Llegó la segunda sentencia. De seguir así, a Luis Miguel lo podía seguir oyendo en Spotify, viendo en YouTube y quedar bien servida.

Dos horas después, sin mayor emoción y faltando su tema clave ‘Será que no me amas’, el cantante se despidió. Entregó flores inclinado hacia las asistentes de la primera fila mientras su guardaespaldas lo detenía de la pretina del pantalón. Las fanáticas más acérrimas aplaudían agradecidas, los otros asistentes se retiraron sin exigir “otra”.

Lo que quedaba en el escenario eran restos del Luis Miguel de siempre que no pensaba disculparse por las fallas del concierto. Con la misma sonrisa calculada, con la misma soberbia que lo había hecho famoso. Pero aunque ahora ya no era un dios, no iba a bajar la cabeza si nunca antes lo había hecho.

Treinta años después, yo seguía admirando el trabajo de Luis Miguel pero no su ejecución. La balanza se había inclinado peligrosamente. Me gustó, pero no me bastó.

El encuentro

A la salida de la sala de conciertos, un río de mujeres de mediana edad nos retirábamos tarareando las memorias de tres décadas de amores, desengaños y lágrimas derramadas al ritmo de sus canciones.
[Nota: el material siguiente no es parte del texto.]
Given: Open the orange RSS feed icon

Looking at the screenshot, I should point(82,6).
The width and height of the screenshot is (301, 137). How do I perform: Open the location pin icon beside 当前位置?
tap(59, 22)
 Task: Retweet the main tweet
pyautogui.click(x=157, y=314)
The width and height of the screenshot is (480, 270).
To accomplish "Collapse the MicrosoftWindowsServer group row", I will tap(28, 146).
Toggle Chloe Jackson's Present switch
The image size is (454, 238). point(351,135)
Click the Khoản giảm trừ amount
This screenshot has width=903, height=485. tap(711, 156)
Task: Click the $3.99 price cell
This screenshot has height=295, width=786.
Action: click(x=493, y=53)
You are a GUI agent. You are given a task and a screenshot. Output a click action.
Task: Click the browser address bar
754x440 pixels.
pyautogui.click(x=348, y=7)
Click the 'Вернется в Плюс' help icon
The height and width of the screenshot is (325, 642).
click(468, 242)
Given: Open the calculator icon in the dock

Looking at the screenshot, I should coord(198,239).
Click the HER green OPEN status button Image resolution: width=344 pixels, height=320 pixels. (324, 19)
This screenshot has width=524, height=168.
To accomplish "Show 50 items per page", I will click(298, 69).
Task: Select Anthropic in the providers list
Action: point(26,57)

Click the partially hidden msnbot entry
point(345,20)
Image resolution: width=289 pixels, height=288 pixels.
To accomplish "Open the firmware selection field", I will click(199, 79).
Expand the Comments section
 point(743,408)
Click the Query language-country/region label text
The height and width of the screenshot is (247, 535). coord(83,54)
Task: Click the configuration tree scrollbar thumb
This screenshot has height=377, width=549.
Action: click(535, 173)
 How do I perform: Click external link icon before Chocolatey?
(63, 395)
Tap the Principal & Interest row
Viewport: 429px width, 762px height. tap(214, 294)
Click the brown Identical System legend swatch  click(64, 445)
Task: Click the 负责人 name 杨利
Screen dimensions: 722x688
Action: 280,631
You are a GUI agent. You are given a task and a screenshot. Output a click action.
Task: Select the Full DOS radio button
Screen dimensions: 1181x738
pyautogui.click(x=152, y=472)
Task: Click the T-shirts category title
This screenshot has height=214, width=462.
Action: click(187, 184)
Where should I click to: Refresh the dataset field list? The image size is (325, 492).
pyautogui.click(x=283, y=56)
Sin embargo, una barricada y unas cuantas fans fuera de las puertas del garage del auditorio nos dieron la esperanza de que esta noche algo podría ser distinto. Y lo fue.

De pronto, casi como una aparición, Luis Miguel salió de una de tres camionetas negras de vidrios oscuros. Bajó del auto, se abrió el abrigo, se quitó los guantes y se dirigió caminando despacio hacia las fans que gritaban enloquecidas. Era él. Miraba a cada una mientras les daba la mano. Sí, tenía 50 pero el magnetismo intacto de los 20.

El corazón me latió con una fuerza inusitada. Sentí que la piernas me temblaban, que hiperventilaba al tiempo que se acercaba peligrosamente a mí. Entre decenas le tomé la mano, la apretujé, forcejé con el guardaespaldas que intentó que lo soltara. Me miró. Era Luis Miguel de siempre y el de nunca.

Había tenido un gesto de humildad acercándose a quienes lo hemos mantenido durante décadas en la iconografía de los ídolos mexicanos. Sonrió, saludó y abrazó a más de una de nosotras. Había bajado de ese Olimpo en el que ha vivido estos años a pagar el peaje del amor incondicional.

El gesto (aunque probablemente movido por un interés de mercadeo, audiencia e imágen) me convenció de su veracidad y de que, en un año largo, estaré yo ahí otra vez, en la fila 17, aplaudiendo cada uno de sus calculados movimientos. Con boleto pagado.